数日前から、小笠原諸島の父島の近くで、不法に「珊瑚」を採り漁っている「中国密漁船」のことが報道されている。

「宝飾品」と位置付けられている「赤珊瑚」は、希少であり「高値」で取引されるため、「一攫千金」を狙ってやって来るのだ。報道で見れば、何とも「粗末」な船であり、しかも「台風」が通過しても「帰らない」。まさに「命知らず」の連中である。

 

しかし、「珊瑚」を宝(宝物)とする歴史はかなり古いようだ。仏教の「無量寿経」の中で「七宝」と認定されているものがある。この経典は、「自分が成仏するためには、生あるものの苦しみを救うこと(一切衆生)」という大乗仏教の教えをまとめてある。

この「七つの宝」の中に、「珊瑚」が含まれている。この他の六宝は、「金」・「銀」・「瑠璃」(「瑠璃色の瞳」などと使われるように、澄んだ青い色の宝玉)・「玻璃」(透明な水晶)・「シャコ」(白い珊瑚)。

釈迦が生きた時代は、紀元前4,5世紀。その2500年前から「宝物扱い」されていたモノは、やはり現代でも「宝」なのであろう。

 

さて、「宝」ということになれば、文様の中にも「宝尽し」という、大変「おめでたい」吉祥文様がある。この文様には、様々な文物が使われ、表現されているのだが、その一つ一つには意味と歴史がある。

今日は、キモノや帯の中の「お宝」について、話を進めてみよう。

 

(黒地 吉祥至宝文 袋帯 龍村美術織物)

「吉祥(きっしょう)」というのは、仏教の中で「繁栄や幸福」を意味する言葉である。「吉祥天」という美しい「女神」は、「幸福や美、さらに富」をあらわす神として存在していた。

奈良の薬師寺に伝えられている、「国宝・麻布著色吉祥天像(まふちゃくしょくきちじょうてんぞう)」は、天平期に執り行われていた「吉祥悔過会(きちじょうかけえ)」のために作られたものとされている。「悔過会」とは、国の繁栄や民の幸福のために、「守護女神・吉祥天像」を祀る「宮中行事」である。
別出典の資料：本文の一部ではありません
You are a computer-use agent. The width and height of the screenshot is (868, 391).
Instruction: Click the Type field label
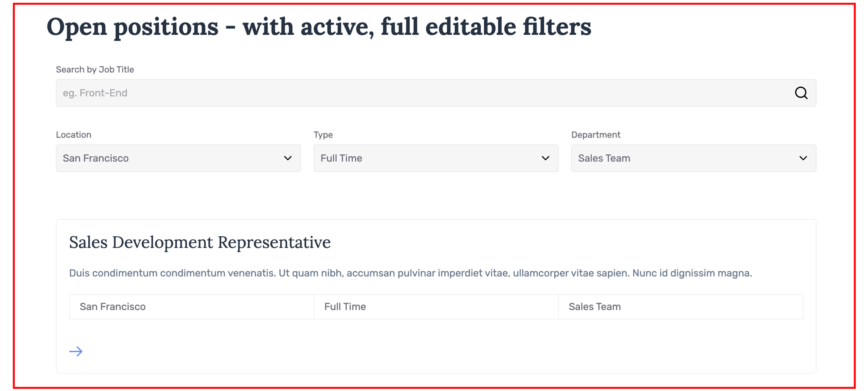[x=323, y=135]
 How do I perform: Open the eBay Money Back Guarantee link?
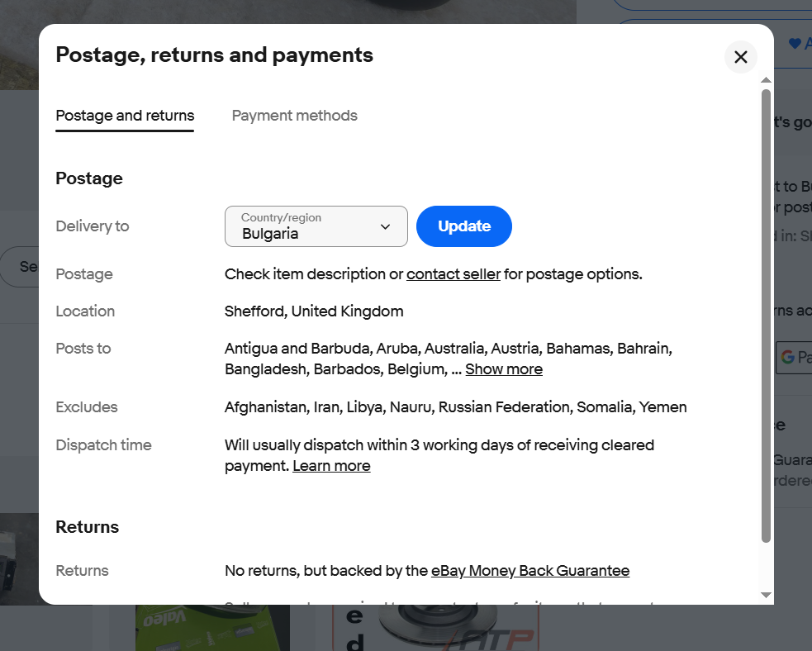coord(530,571)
描かれている「吉祥天」は、両手を胸のところまで挙げて、左手には「如意宝珠」を持ち、緑の菱文様が描かれた衣装を着ている。この「宝珠」は、自分の意のままに宝物を生み出すことができる「魔法の玉」。形状は、よく寺や橋の欄干に付いている、「先の尖った円錐形」のちょっと不思議な形のものを思い浮かべて頂きたい。

この「如意宝珠(にょいほうじゅ)」も、「宝尽し」の文様の一つとして、使われることがあるが、現在使われている文物は、このような「仏教伝説」に由来したもの、すなわち中国(唐代やその後の宋代)から伝来したものと、その後「日本独自の宝物」として取り込まれたものとがある。

現在、「宝尽し文様」として帯やキモノに表現されているものは、この「二通り」の「宝物」が混在している。その一つ一つを見ていくと、それぞれの柄に意味があり、その「いわれ」が見えてくる。

これから、上の「龍村の帯」に表現されている「宝」を例として、話を進めてみよう。

 

帯上に表現されている宝物の数は、7,8柄。これが、やはり「吉祥」とされる「松・竹・梅」の花模様と混在して、付けられている。

 

「金嚢(こんのう)」または「宝袋(ほうたい)」。形からわかるように、財宝を入れる袋。これは「和製宝物」で、室町期の頃から、文様として定着したもの。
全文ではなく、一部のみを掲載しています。